Have any of you noticed in all of this communities conversations about poor game play\conduct and large groups, that a single concept is identified repeatedly? This point is always reached then lamented as the good old days, just before the conversation jumps off into the morass of howto manipulate the game to control human nature.
Dunbar's number is a theoretical cognitive limit to the number of people with whom one can maintain stable social relationships.
The Rule of 150.
These are relationships in which an individual knows who each person is, and how each person relates to every other person. Proponents assert that numbers larger than this generally require more restrictive rules, laws, and enforced norms to maintain a stable, cohesive group. No precise value has been proposed for Dunbar's number, but a commonly cited approximation is 150.
Small groups of players will all know each other, feel like a common community and compete as freindly rivals for each others respect. Once you pass Dunbar's number, then new groups form with no motivation to respectfully interact with the community as a whole. Them versus Us becomes the interactive norm. The proliferation of Squads and the rise of The Super Squads. The vile language and attempts to dehumanise each other over ch200. The increased introduction of Moderator structures and privlege bans. Groups using loopholes in the game to disrupt normal game flow. The combination of this will be overwhelming to new players and cause them to view the game not as a community of like minded enthusiists to becomes freinds with. But, more likely as a chaotic realm in which to seek as much imediate reward as possible by any means before being towered. Or, to leave somewhere in the first two weeks.
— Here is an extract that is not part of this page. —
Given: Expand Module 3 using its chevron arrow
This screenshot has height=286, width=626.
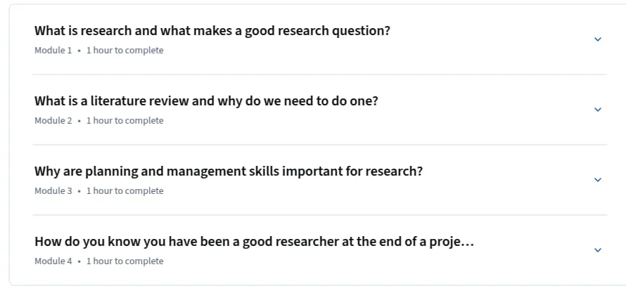Looking at the screenshot, I should coord(598,179).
FSO is one bright light in this because of the top down command structure and a large scale common goal. It works because of it's resemblence to the finals in the World Soccer Cup. In the real world the militairy is able to control large groups by using combined small group associations with a top down strict command structure.
1.) The strife will escalate as an arena population exceeds 150.
2.) Squads will form and want to compete against other groups and squads by the nature of close knit tribal communities and the need to BELONG.
3.) Them versus Us is seductive because you no longer see your opponents as human as yourself, which is a gateway to poor conduct.
4.) Bad conduct, vile language, and frequent attempts to game the game will be the norm past Dunbar's number.
5.) Groups like squads are naturaly self moderating under Dunbars number. A Super Group of groups in an arena will not moderate ITSelf and requires outside Moderation for good conduct.
6.) FSO works brilliently because it is about two large communities competeing against each other for a common goal inside of a contextual framework and time limit.
Left to our own devices, as Dunbar's number is exceeded, we eventualy become the worst of ourselves without ever more Draconian Moderation. How do we apply the success of FSO's ability to have two large groups interact and be so well behaved together? Well defined goals and objectives? Greater rewards for greater efforts? Being ejected for the night instead of loosing VOX and text privleges? HiTech introducing new updates and toys only passifys us for as SHORT as the novelty lasts. Bad game play is due to bad conduct.